The first step is to be a willing participant.
Re-engage with all that has impacted you.
Showing up is half the battle.
And when you do, arm yourself with authenticity and vulnerability.
It give others permission to do the same. When you radiate your whole self,
it cultivates true and deep connection.
In never saying never.
I never thought my father would get sick.
I never imagined it would take twelve years of his life.
I never thought I would be one of his caregivers.
I never knew the true depth of my compassion.
I never considered there was purpose from my caregiving experience.
I never...until now.
And so it is.
I am equally a teacher and student of life.
Our ability as human beings to help each other through our life's most difficult circumstances is our greatest asset.

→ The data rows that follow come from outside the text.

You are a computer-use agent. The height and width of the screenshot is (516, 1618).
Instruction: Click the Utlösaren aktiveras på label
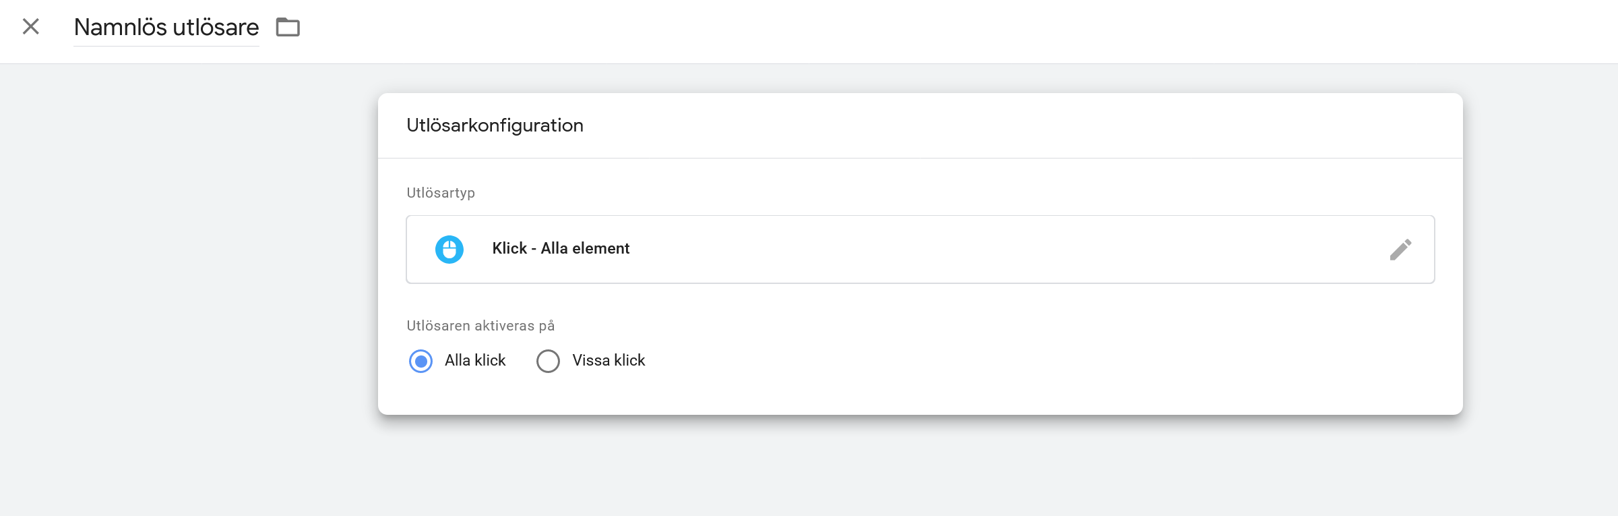point(480,324)
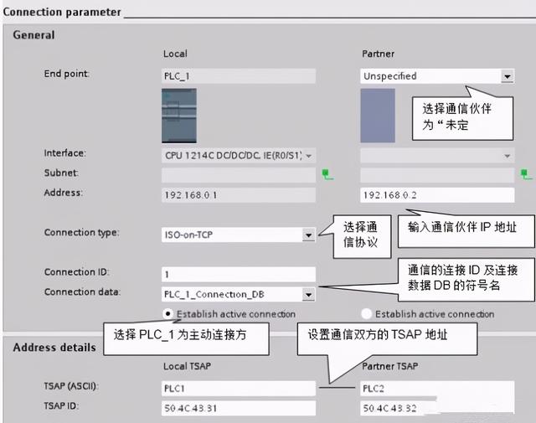Click the partner TSAP ID field 50.4C.43.32

pyautogui.click(x=436, y=408)
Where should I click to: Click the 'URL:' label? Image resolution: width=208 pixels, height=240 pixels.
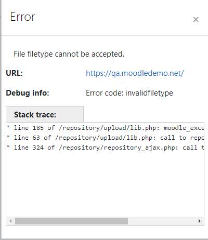click(x=15, y=73)

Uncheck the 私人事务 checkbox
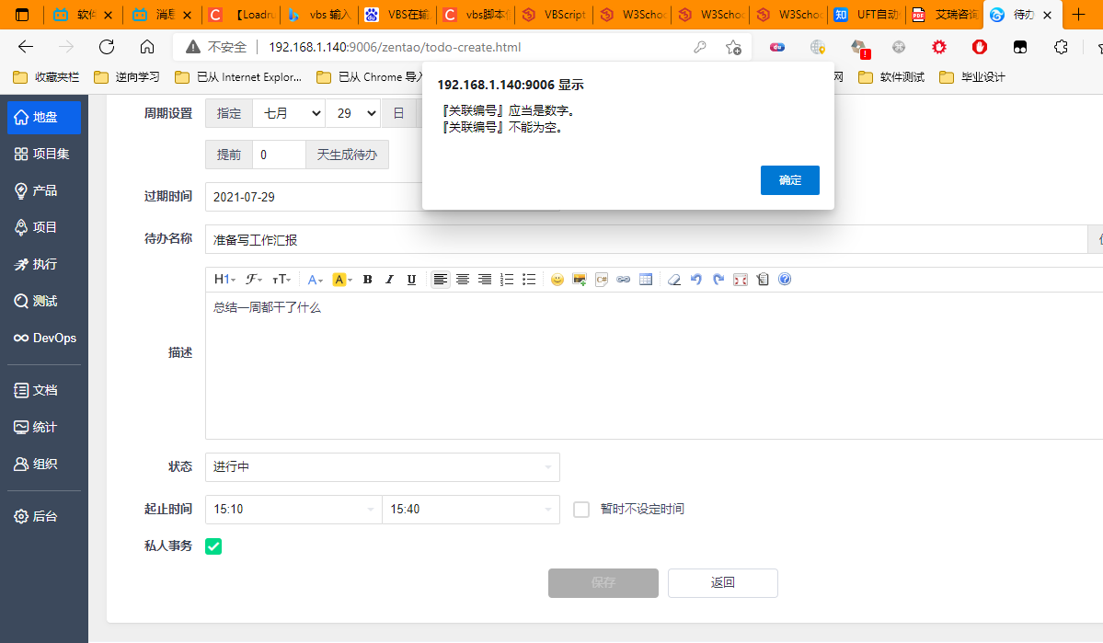(213, 546)
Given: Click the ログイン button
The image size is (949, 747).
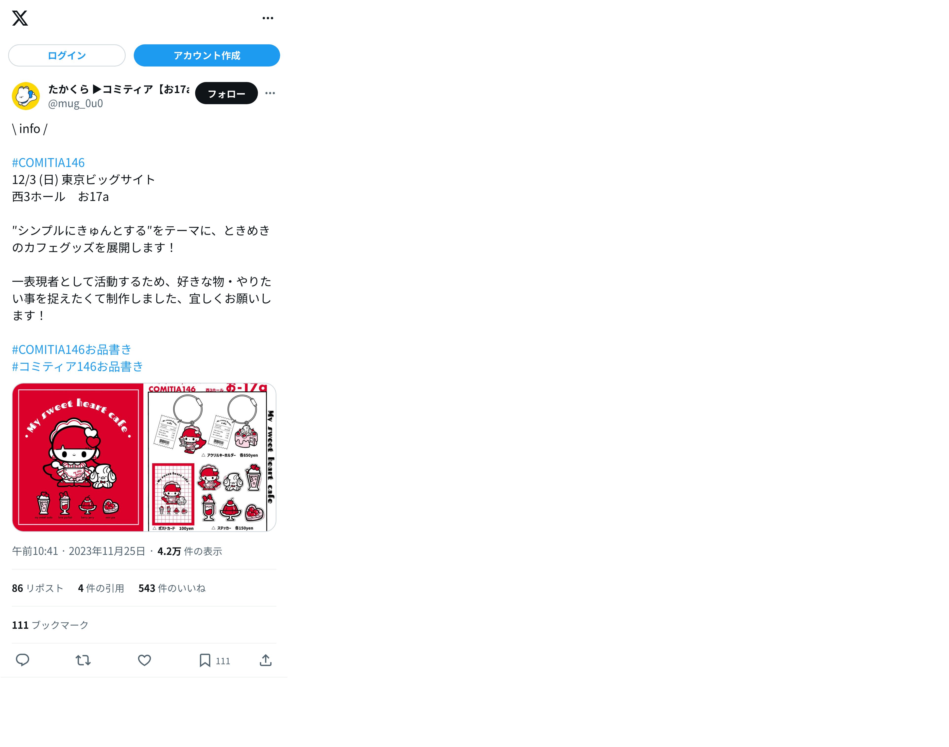Looking at the screenshot, I should (67, 56).
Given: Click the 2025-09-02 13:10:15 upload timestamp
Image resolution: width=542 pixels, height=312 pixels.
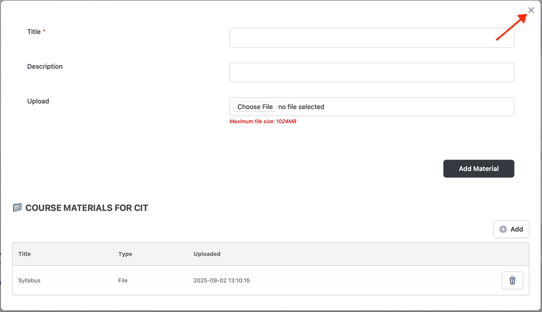Looking at the screenshot, I should [221, 280].
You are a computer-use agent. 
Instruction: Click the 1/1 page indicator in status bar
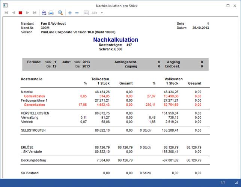223,183
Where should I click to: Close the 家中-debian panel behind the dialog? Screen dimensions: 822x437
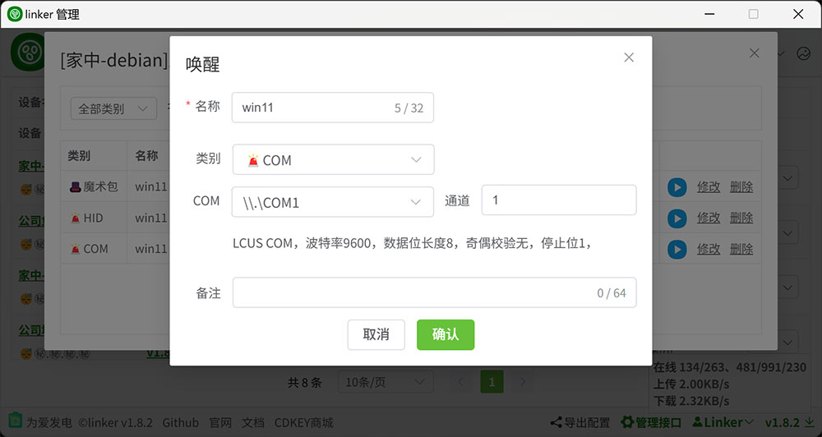pyautogui.click(x=755, y=53)
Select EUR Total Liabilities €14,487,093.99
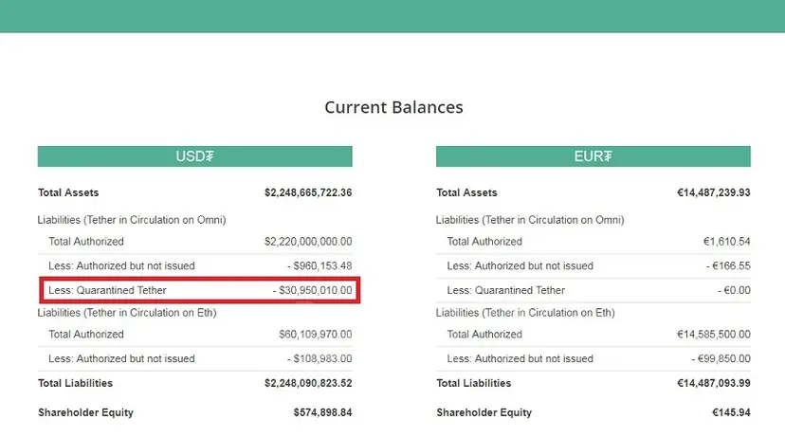Screen dimensions: 785x437 [713, 383]
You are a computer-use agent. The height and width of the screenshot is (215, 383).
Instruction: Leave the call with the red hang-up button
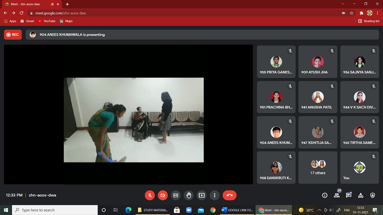[229, 195]
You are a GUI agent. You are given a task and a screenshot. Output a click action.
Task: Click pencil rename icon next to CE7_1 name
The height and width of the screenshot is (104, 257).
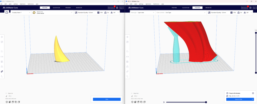[7, 96]
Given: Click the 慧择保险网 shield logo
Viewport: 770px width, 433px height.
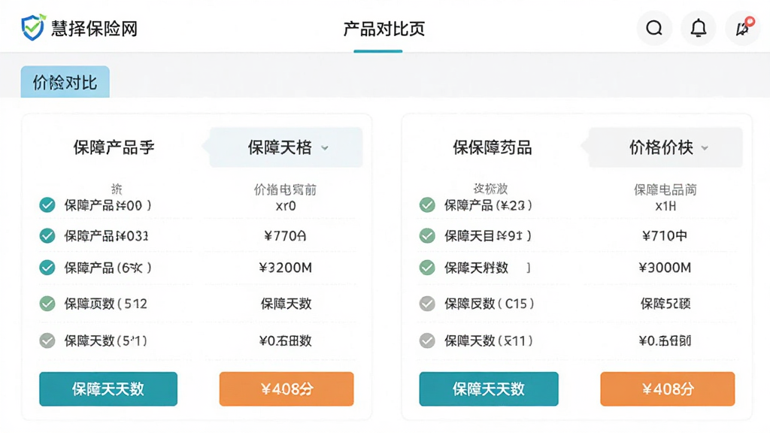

And our stories are our tool in which to bind this connection.
I can create a community of adult children who have been caregivers to their parent(s).
We can change the world.
In high school, I learned American Sign Language (ASL). Little did I know that ASL would give me a 'voice' to passionately express myself on any subject. It is a remarkably beautiful language and although known as a silent one, I felt my strongest, loudest voice when signing to others.
I was offered the opportunity to marry my background in disabilities/ASL to the world of theatre through teaching adults with developmental disabilities. Theatre and ASL were tools I used in lesson planning to assist in the clarity of communication and expression so my students could be the finest contributors to society. They had a wealth of insight, intelligence and unique perspective that others could learn from as I did so deeply. They were as much the educators as I was their teacher.
My M.A. in Disability Studies allowed me a space where I could do my best to answer how I could make an impact as a leader in the field of disabilities. I have continued to evolve in this field and found various ways to find fulfillment as an educator and advocate.